INFORMATION GIVEN:

_____

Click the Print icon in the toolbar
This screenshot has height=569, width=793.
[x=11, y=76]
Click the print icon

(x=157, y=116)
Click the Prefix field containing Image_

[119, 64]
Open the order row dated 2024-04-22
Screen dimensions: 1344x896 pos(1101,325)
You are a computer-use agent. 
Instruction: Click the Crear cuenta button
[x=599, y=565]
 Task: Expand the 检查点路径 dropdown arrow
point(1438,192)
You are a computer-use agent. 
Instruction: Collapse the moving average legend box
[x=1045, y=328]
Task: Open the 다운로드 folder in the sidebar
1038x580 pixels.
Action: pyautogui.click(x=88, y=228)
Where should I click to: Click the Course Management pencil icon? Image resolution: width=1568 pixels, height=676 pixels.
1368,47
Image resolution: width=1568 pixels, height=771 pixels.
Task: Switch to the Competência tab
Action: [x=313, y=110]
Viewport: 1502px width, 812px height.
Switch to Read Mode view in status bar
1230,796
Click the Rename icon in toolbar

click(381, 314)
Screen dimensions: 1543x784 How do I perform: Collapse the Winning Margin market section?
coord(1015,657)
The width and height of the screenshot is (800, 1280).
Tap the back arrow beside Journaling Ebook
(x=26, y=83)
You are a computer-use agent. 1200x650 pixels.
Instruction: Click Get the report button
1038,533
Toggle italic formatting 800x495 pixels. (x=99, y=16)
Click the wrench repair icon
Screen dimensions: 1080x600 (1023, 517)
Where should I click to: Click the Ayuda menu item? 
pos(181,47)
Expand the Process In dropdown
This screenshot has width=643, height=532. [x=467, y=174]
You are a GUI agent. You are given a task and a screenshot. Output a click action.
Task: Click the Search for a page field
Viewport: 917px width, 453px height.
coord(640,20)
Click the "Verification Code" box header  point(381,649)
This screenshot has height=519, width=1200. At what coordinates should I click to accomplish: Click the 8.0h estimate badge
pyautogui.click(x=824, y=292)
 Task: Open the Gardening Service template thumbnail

_____

Every line in the data that holds the string "agent" should be copied.

You are a computer-use agent. 
You are a computer-use agent. 
You are a computer-use agent. 1200x650 pixels.
You are a GUI agent. You are given a task and a screenshot. Output a click action.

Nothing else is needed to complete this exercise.